WHAT THE TASK ASKS: The expected output is an exact copy of the lines from the one containing "Task: Check Copy remotely stored files option" through the final line of the entries below, with no images.

RECORD SET:
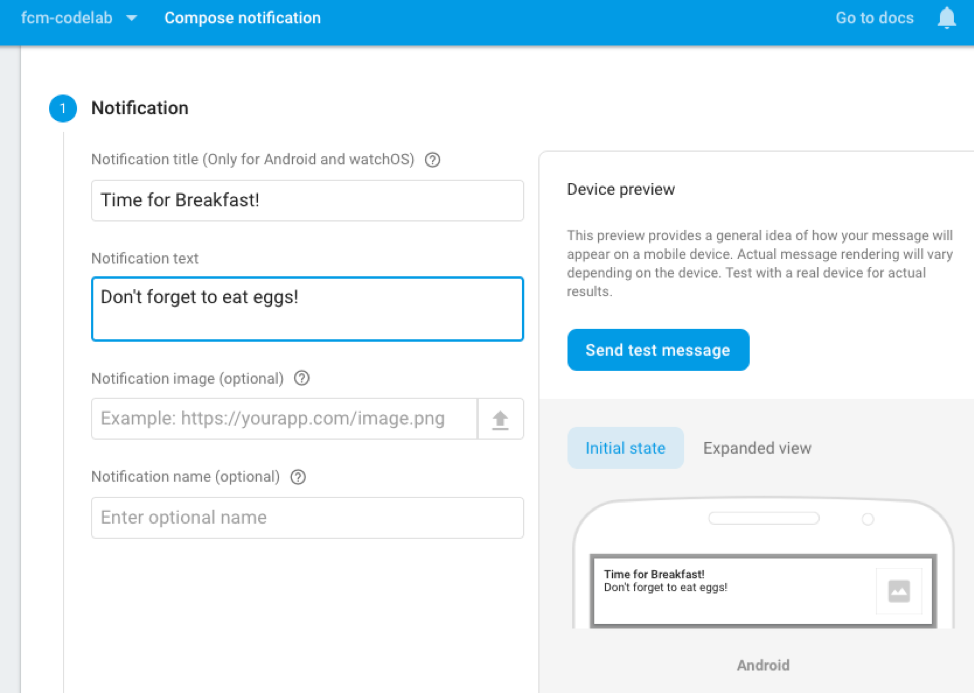Click the image placeholder in the phone preview

pos(898,592)
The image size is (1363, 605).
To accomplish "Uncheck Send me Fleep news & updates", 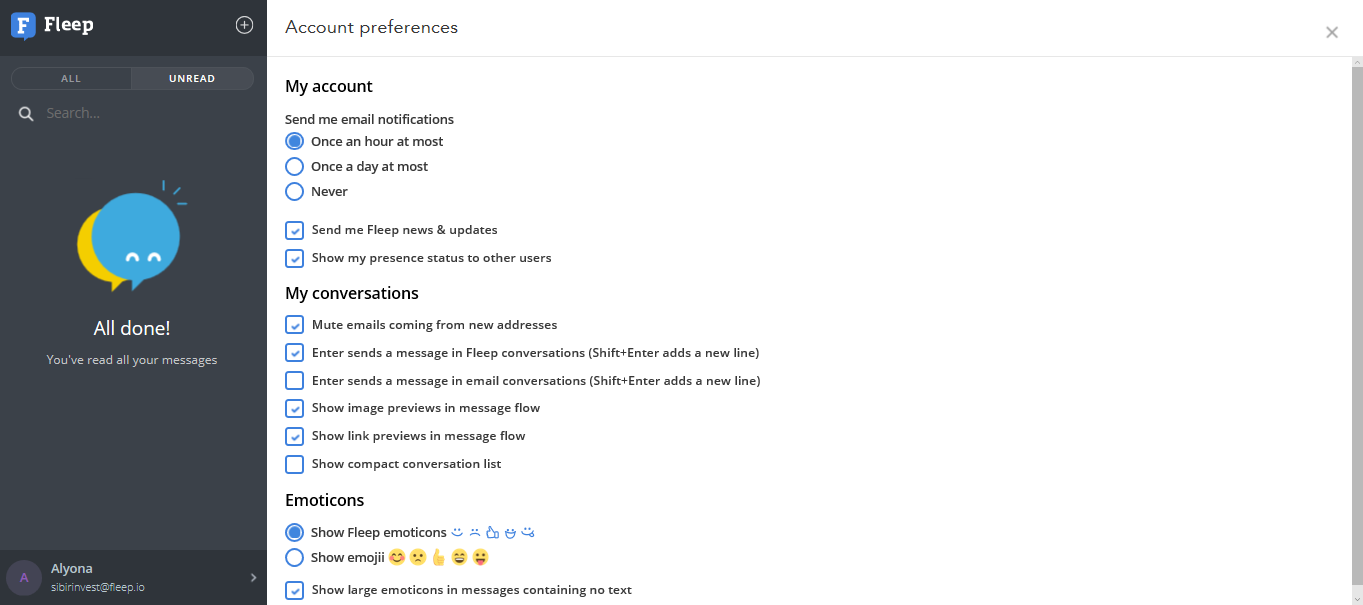I will tap(295, 230).
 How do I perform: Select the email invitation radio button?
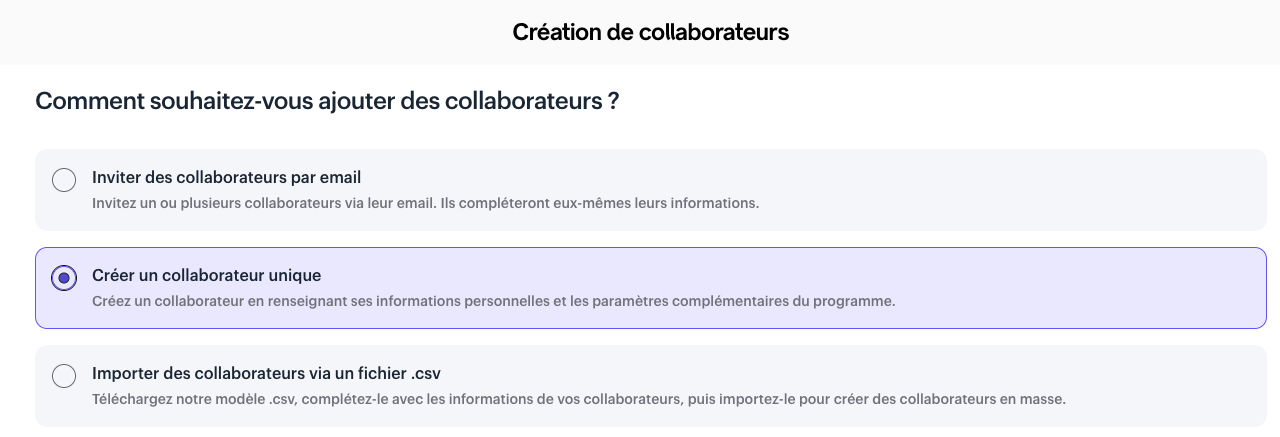click(64, 180)
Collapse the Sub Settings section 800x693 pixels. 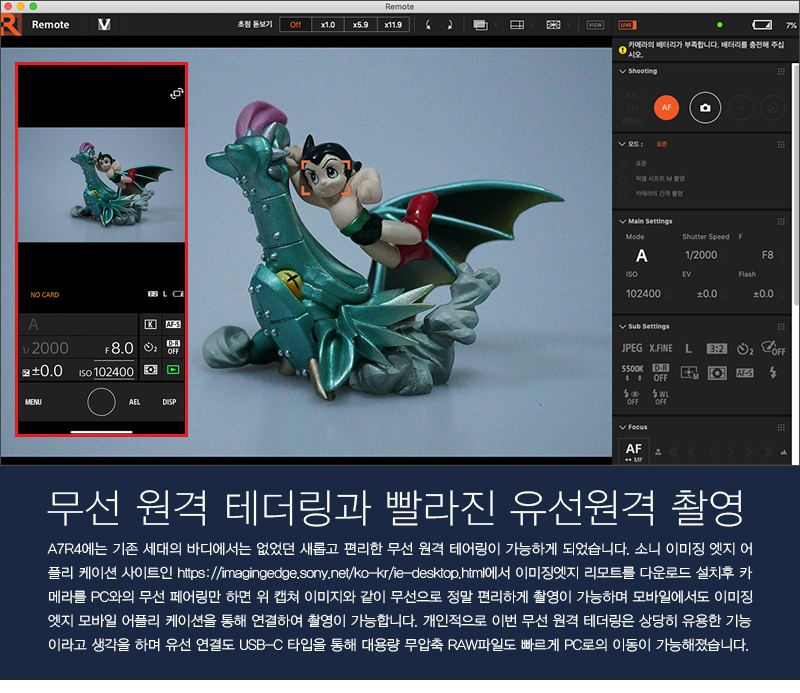point(624,326)
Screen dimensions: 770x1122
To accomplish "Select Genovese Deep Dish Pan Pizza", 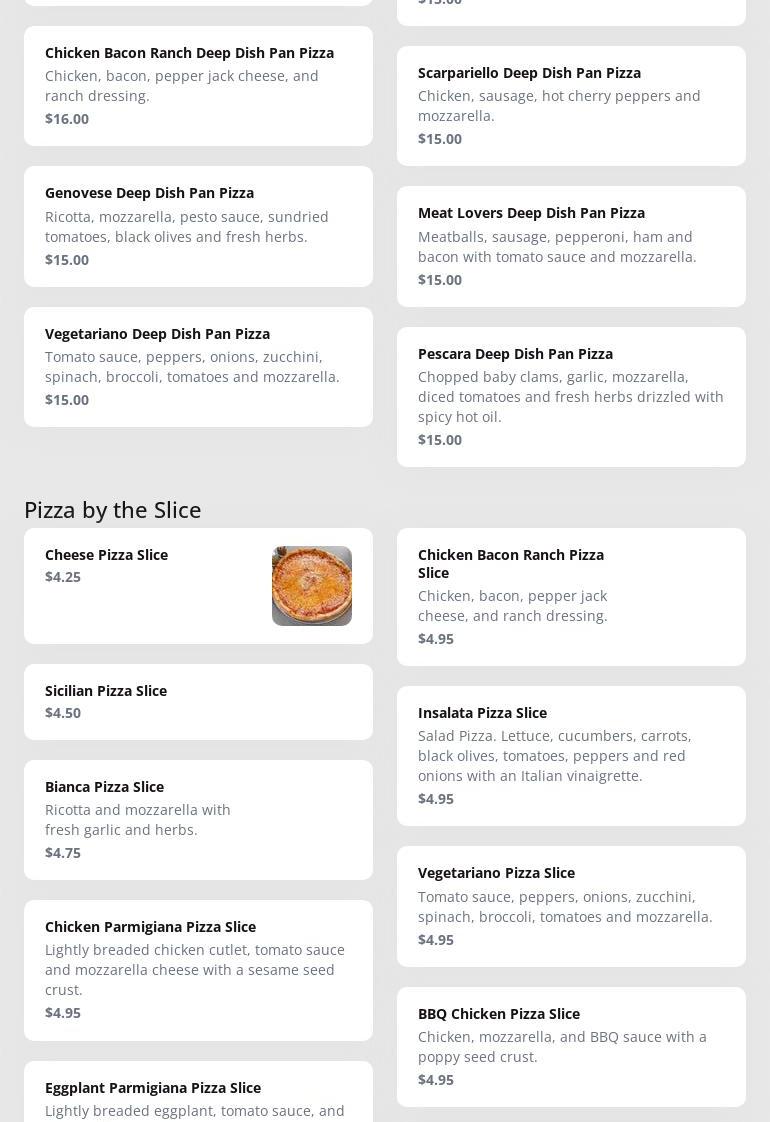I will (x=149, y=193).
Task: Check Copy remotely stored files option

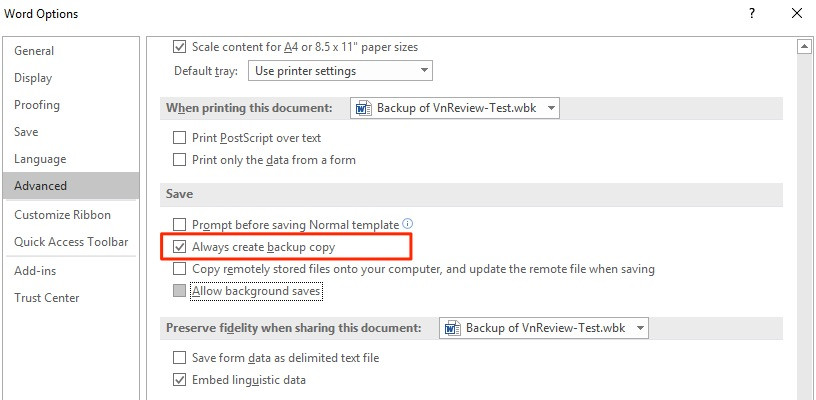Action: point(180,269)
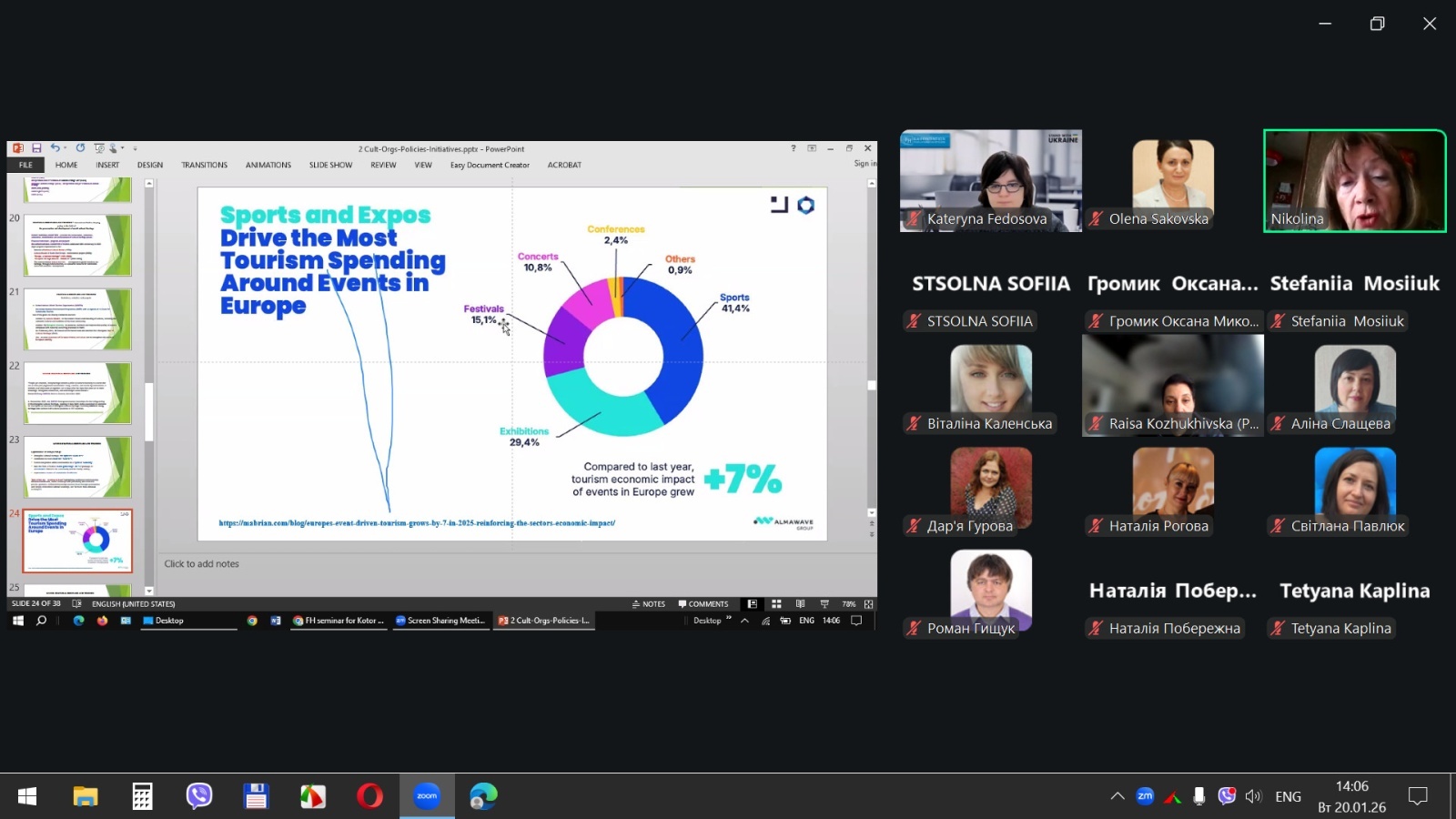Select slide 22 thumbnail in slide panel

(x=77, y=393)
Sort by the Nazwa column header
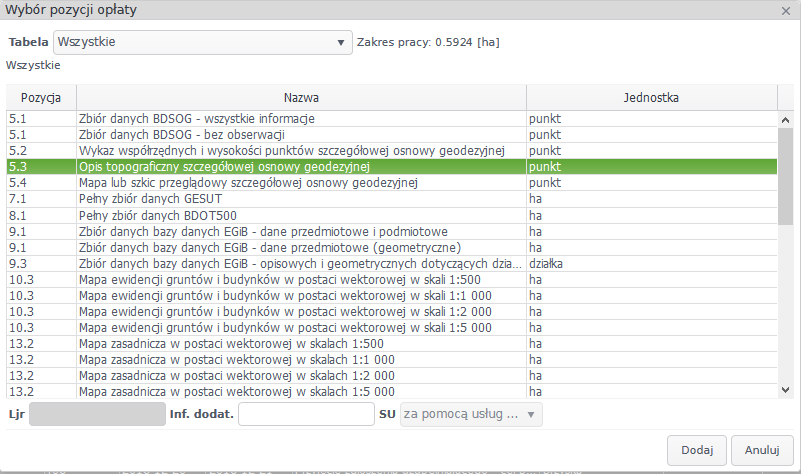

SOLUTION TO THIS EXERCISE:
Task: Check Copy remotely stored files option

Action: point(180,269)
Select slide 22 thumbnail in slide panel

(x=77, y=393)
Sort by the Nazwa column header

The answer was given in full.